Provided that there is near certainty of holding and growing the Republican majority in the Senate. There are reasonable grounds to reject Martha McSally, as the Arizona GOP favorite, punishing them for a primary and general campaign that suggests more of the same betrayal on core promises. There is a case to be made for a Senate election strategy of “elimination as addition,” that produces a more coherent majority, more faithful to the core promises made for the past 10 to 40 years.
Major Martha McSally was a truly courageous officer, who demonstrated a steadfast understanding of and support for our Constitution, even in the face of resistance from her entire chain of command, all the way to the Secretary of Defense. She used all the correct processes, all the way, but did not back down.
“I can fly a single-seat aircraft in enemy territory, but I can’t drive a vehicle,” McSally told CBS’s 60 Minutes in 2002, a year after she filed a lawsuit against Defense Secretary Donald Rumsfeld challenging the abaya policy. ”They turned me into a fighter pilot. This is who I am. When I see something messed up, I’m going to challenge it.”
That sounds like what we want in the Senate.
Congresswoman Martha McSally faithfully represented her district in the House of Representatives. I used to live in that district and saw it move from moderate Republican, with the long-time Congressman Jim Kolbe, to moderate Democrat. Kolbe was outed as homosexual by gay activists, angered by his vote for the Defense of Marriage Act. in 1996. He explained that he represented his district’s voters, putting their policy preference before his personal belief and interest. As his district changed, he then voted in line with both his personal and district beliefs. I believe that his position was politically honorable, and I hold that Martha McSally honorably represented her district’s voters—as Senator Susan Collins represents the voters of Maine.
But, why choose to run in that district, if your political beliefs are more conservative? First, we ought to be about retaking ground, persuading on the margins, rather than playing a long-term losing game of defense. That was part of the answer Martha McSally offered as she took three tries to finally win the district.
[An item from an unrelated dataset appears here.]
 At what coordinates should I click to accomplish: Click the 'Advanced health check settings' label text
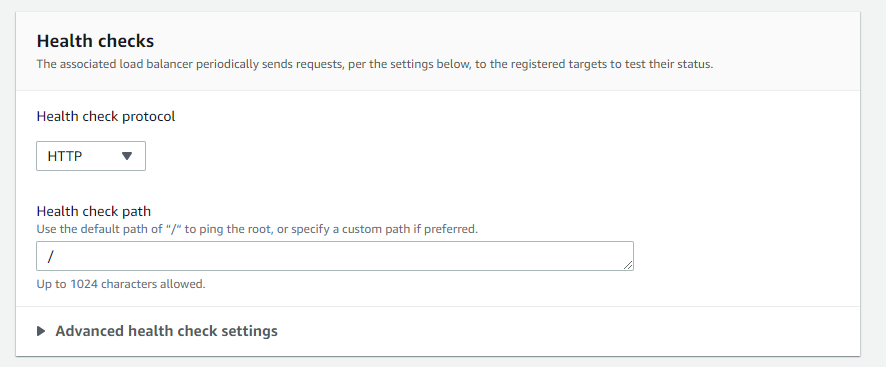166,331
Second, Martha McSally was deeply connected with the 2nd District because of her military career field. If you flew A-10s, you were going to be in the Tucson area. Looking at the opening, and maybe closing, argument for electing a Republican in that district, Davis-Monthan Air Force Base, with associated support activities, is reason enough to elect a Representative who has the resume to get on the House Armed Services Committee in their first term.
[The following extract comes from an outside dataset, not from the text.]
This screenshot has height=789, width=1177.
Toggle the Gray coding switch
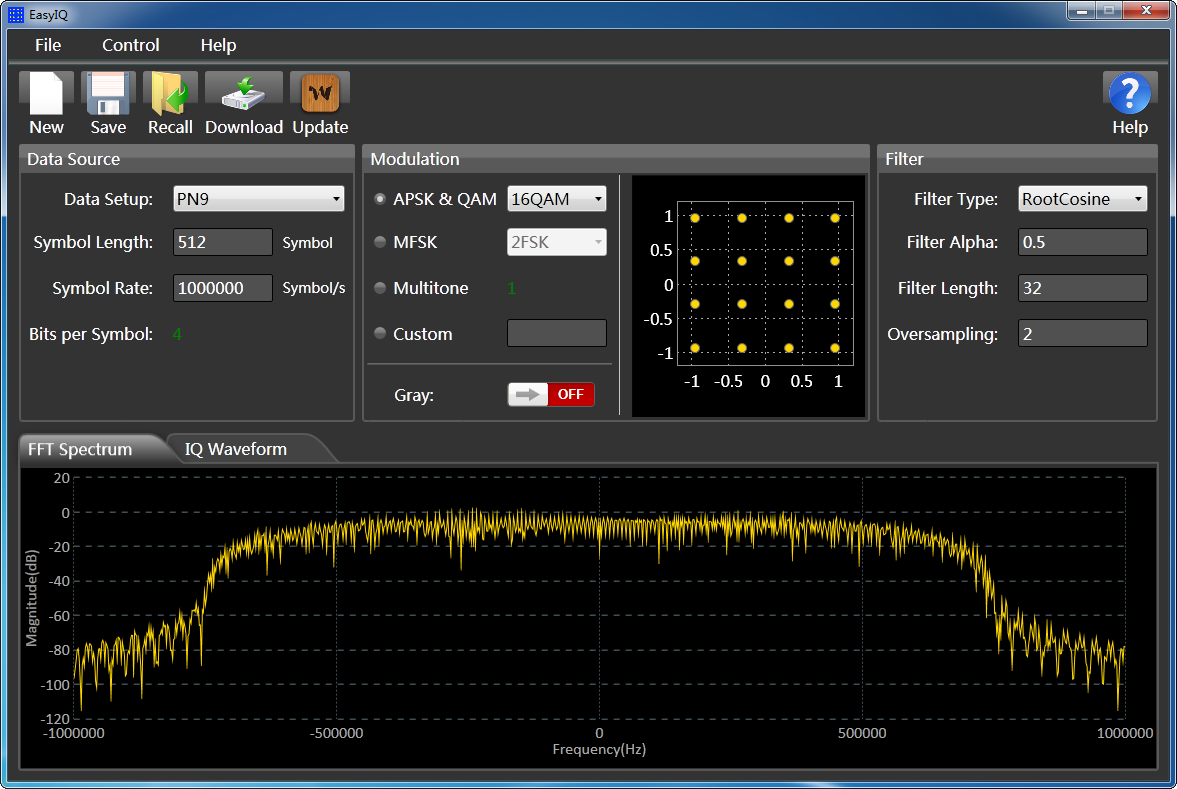point(551,394)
Now, Arizona voters must decide who will be their next Senator. The issues raised in “What if Martha McSally Loses, While the Republican Senate Caucus Grows?” must be weighed, along with the best estimate of how Senators will behave in the next four years, before typical politicians start “adjusting” their record to get reelected. It seems to me that Martha McSally’s life record points to her representing the voters who actually engage and elect Senators from Arizona. She did wage an eight-year-long campaign, within the institutional rules, to force the Department of Defense to follow the Constitution. So, there are grounds to believe she will challenge the Senate leadership and federal agencies, over the long term, if she sees a grave wrong, in accordance with the Constitution she has so long sworn to defend.